Eight people in New York have now been charged in the robbery, which spanned the globe and required almost military coordination. The technique used by the thieves, as detailed in the indictment unsealed today, was decidedly simple, even if it required skillful hacking and precise timing.

Essentially, they broke into credit-card processing companies and raised withdrawal limits on credit and debit cards, the information for which they then transferred to new magnetic stripe cards.

From there, they'd simply coordinate a time to cash in. After a preliminary, $5 million haul in December, courtesy an Indian card-processing company and National Bank of Ras Al-Khaimah, they went after a U.S. credit-card processor and the Bank of Muscat in Oman. From The New York Times:

On Feb. 19, “cashing crews” stood at the ready at A.T.M.'s across Manhattan and in two dozen other countries waiting for word to spring into action. [...]
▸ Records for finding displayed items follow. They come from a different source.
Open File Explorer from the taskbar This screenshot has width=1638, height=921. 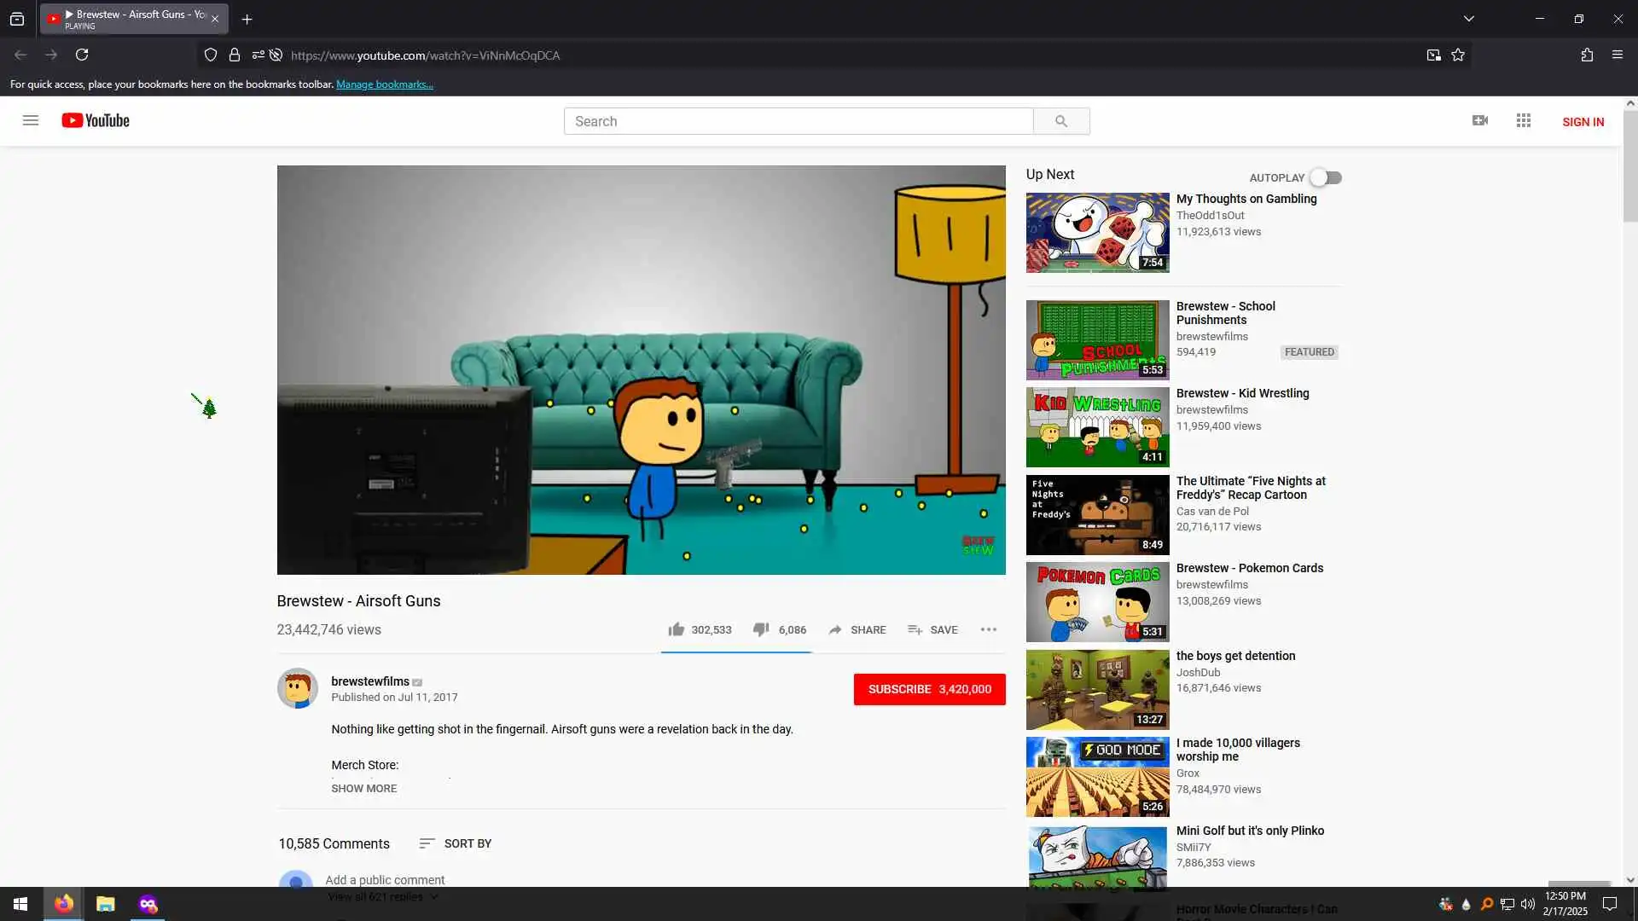click(x=105, y=904)
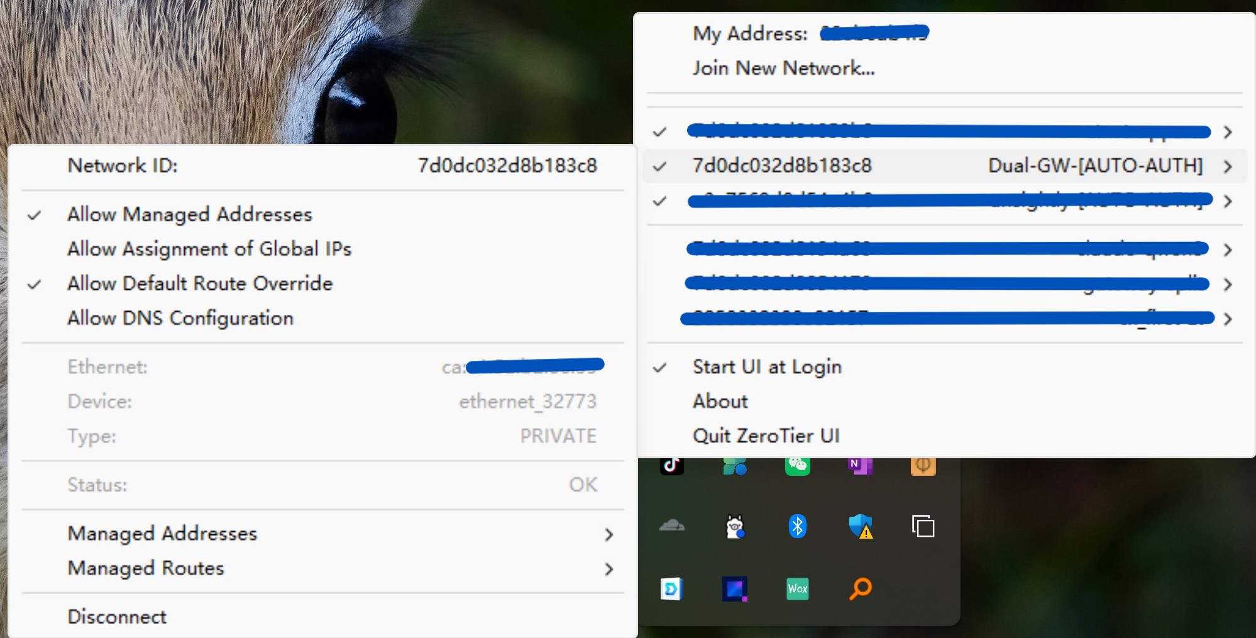This screenshot has width=1256, height=638.
Task: Disconnect from the current network
Action: (117, 617)
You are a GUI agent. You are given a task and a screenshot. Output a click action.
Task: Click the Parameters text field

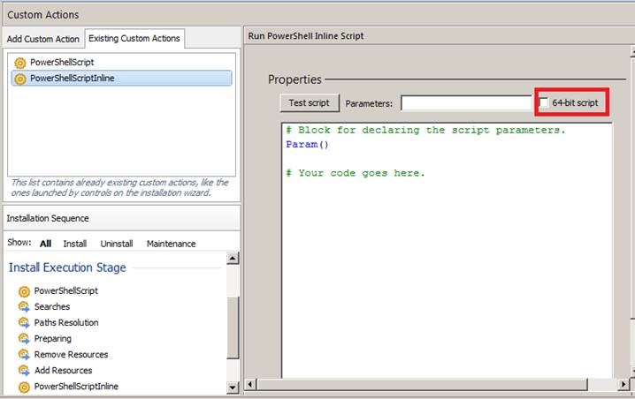465,103
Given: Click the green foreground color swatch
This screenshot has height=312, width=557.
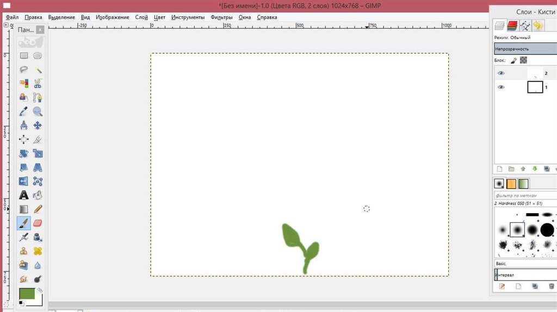Looking at the screenshot, I should click(27, 294).
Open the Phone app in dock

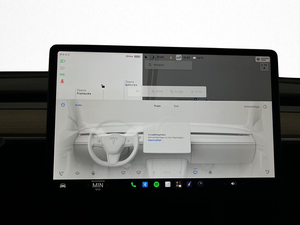pyautogui.click(x=134, y=185)

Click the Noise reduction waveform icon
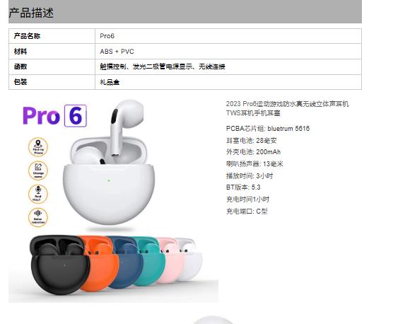[x=38, y=217]
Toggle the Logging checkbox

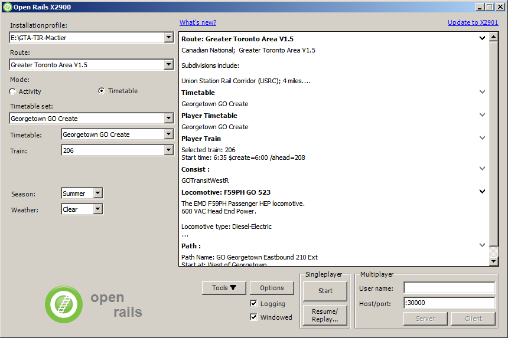point(254,304)
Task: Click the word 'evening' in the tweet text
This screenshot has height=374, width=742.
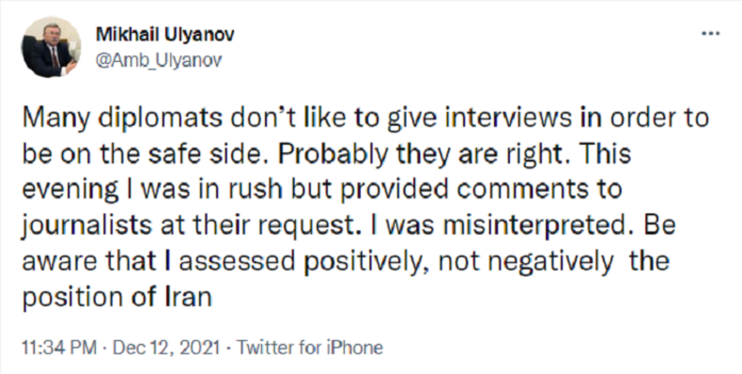Action: click(70, 191)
After securing 12 account numbers for cards issued by the Bank of Muscat in Oman and raising the withdrawal limits, the cashing crews were set in motion. Starting at 3 p.m., the crews made 36,000 transactions and withdrew about $40 million from machines in the various countries in about 10 hours. In New York City alone, a team of eight people made 2,904 withdrawals, stealing $2.4 million.
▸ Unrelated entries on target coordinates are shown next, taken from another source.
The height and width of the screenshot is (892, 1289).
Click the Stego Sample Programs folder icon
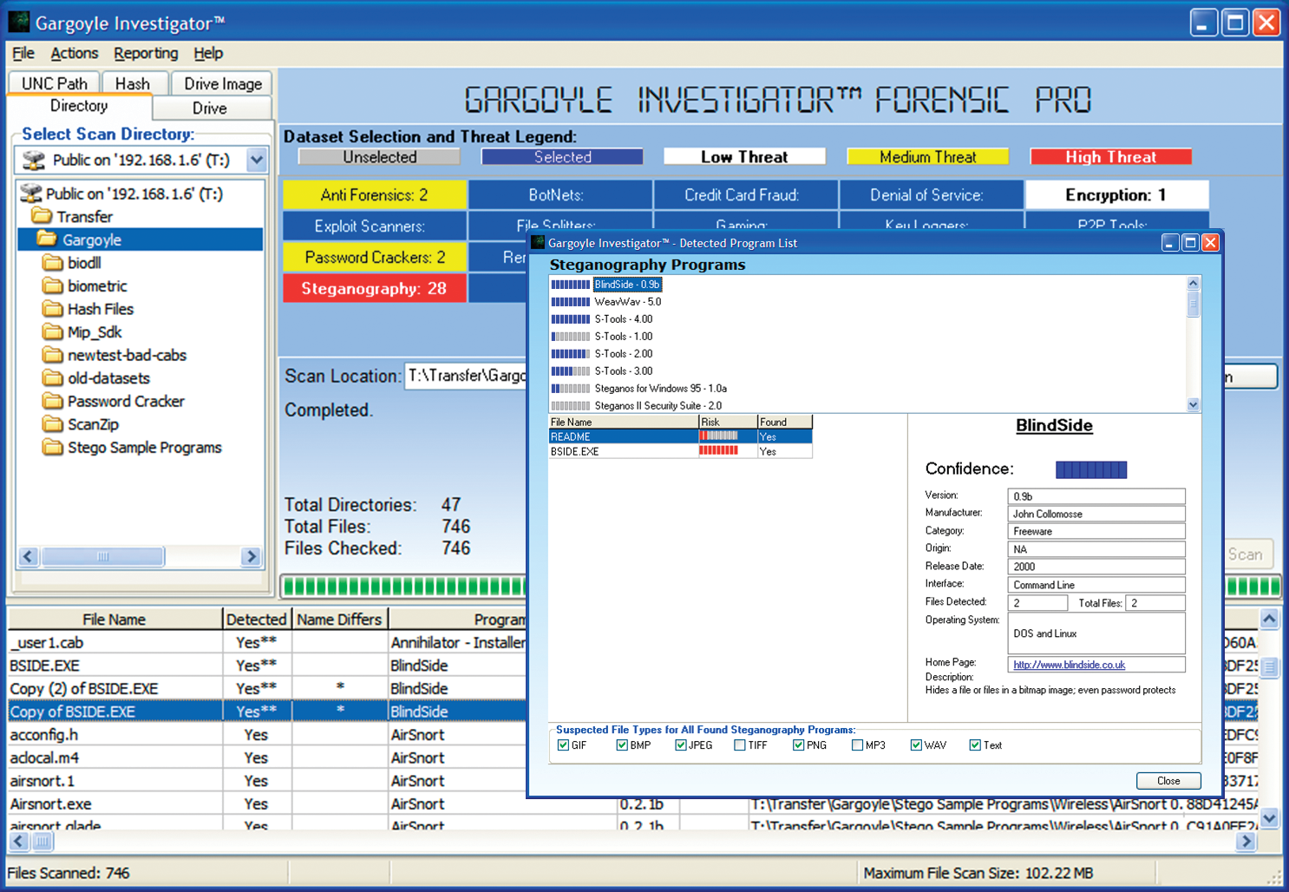pyautogui.click(x=53, y=448)

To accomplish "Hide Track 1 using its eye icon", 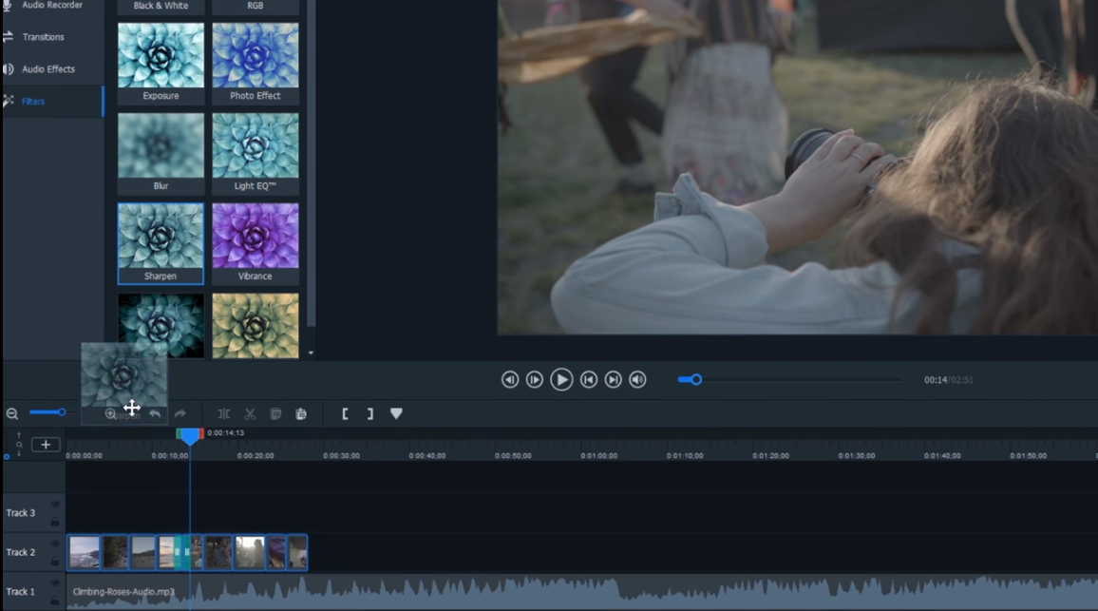I will point(55,583).
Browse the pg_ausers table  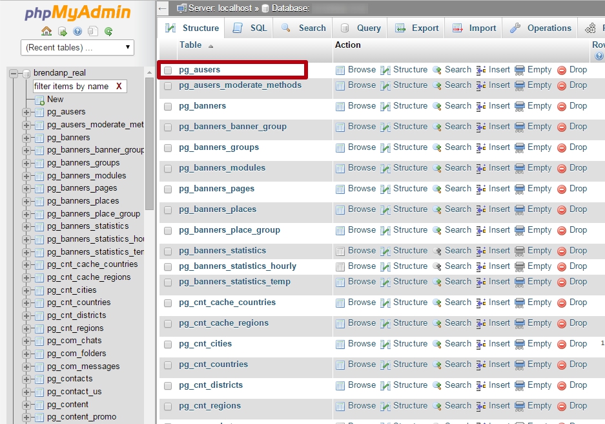pyautogui.click(x=361, y=70)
Surveillance photos of one suspect hitting various A.T.M.'s showed the man’s backpack getting heavier and heavier, Ms. Lynch said, comparing the robbery to the caper at the center of the movie “Ocean’s 11.”

Authorities have not yet said when or how the crime was discovered or the suspects identified, and its unclear if arrests have been made in the other countries where the withdrawals had taken place (according to the Times, "[l]aw enforcement agencies in more than a dozen countries, including Japan, Canada, Germany and Romania, have been involved in the investigation").

The arrested suspects appear to have been involved in the cash-withdrawal segment of the operation only, and police haven't indicated who else may have been involved, or how. Alberto "Prime" Lajud-Pena, 23, apparently the crew's ringleader, was killed in the Dominican Republic in late April in what police believe to have been a homicide.